# WORK TO COMPLETE
Reproduce each of the following items word for word, with nothing changed.

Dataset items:

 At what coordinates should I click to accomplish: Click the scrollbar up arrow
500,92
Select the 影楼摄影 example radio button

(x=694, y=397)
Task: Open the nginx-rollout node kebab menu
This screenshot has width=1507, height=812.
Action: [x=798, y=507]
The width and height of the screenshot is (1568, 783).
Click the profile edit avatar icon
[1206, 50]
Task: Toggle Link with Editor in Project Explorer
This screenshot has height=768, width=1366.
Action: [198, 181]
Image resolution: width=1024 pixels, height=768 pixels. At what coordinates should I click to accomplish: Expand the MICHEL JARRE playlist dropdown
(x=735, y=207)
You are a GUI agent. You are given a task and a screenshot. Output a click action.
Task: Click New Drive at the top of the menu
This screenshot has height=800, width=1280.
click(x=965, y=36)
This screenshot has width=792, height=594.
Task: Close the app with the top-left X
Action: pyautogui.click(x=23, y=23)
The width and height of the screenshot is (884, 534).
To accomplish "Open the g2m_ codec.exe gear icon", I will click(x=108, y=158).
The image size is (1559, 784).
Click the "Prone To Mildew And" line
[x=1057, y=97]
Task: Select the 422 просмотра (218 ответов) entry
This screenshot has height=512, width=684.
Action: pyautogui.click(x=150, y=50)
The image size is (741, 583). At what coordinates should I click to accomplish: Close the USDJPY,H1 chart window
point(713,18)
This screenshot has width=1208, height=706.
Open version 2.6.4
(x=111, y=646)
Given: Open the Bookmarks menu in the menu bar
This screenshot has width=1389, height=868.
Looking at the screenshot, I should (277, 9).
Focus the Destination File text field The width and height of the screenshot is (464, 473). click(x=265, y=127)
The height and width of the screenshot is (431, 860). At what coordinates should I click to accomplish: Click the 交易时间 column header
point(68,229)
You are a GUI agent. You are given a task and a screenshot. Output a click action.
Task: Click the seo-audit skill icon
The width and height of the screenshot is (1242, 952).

# CORRECT ANSWER
 At what coordinates should I click to accomplish: Click the scrollbar up arrow
500,92
Select the 影楼摄影 example radio button

(x=694, y=397)
Task: Open the nginx-rollout node kebab menu
This screenshot has width=1507, height=812.
Action: [x=798, y=507]
The width and height of the screenshot is (1568, 783).
Click the profile edit avatar icon
[1206, 50]
Task: Toggle Link with Editor in Project Explorer
This screenshot has height=768, width=1366.
Action: [198, 181]
Image resolution: width=1024 pixels, height=768 pixels. At what coordinates should I click to accomplish: Expand the MICHEL JARRE playlist dropdown
(x=735, y=207)
You are a GUI agent. You are given a task and a screenshot. Output a click action.
Task: Click New Drive at the top of the menu
This screenshot has height=800, width=1280.
click(x=965, y=36)
This screenshot has width=792, height=594.
Task: Close the app with the top-left X
Action: pyautogui.click(x=23, y=23)
The width and height of the screenshot is (884, 534).
To accomplish "Open the g2m_ codec.exe gear icon", I will click(x=108, y=158).
The image size is (1559, 784).
Click the "Prone To Mildew And" line
[x=1057, y=97]
Task: Select the 422 просмотра (218 ответов) entry
This screenshot has height=512, width=684.
Action: pyautogui.click(x=150, y=50)
The image size is (741, 583). At what coordinates should I click to accomplish: Close the USDJPY,H1 chart window
point(713,18)
This screenshot has width=1208, height=706.
Open version 2.6.4
(x=111, y=646)
Given: Open the Bookmarks menu in the menu bar
This screenshot has width=1389, height=868.
Looking at the screenshot, I should (277, 9).
Focus the Destination File text field The width and height of the screenshot is (464, 473). click(x=265, y=127)
The height and width of the screenshot is (431, 860). At what coordinates should I click to accomplish: Click the 交易时间 column header
point(68,229)
You are a GUI agent. You are given a task and a screenshot. Output a click action.
Task: Click the seo-audit skill icon
The width and height of the screenshot is (1242, 952).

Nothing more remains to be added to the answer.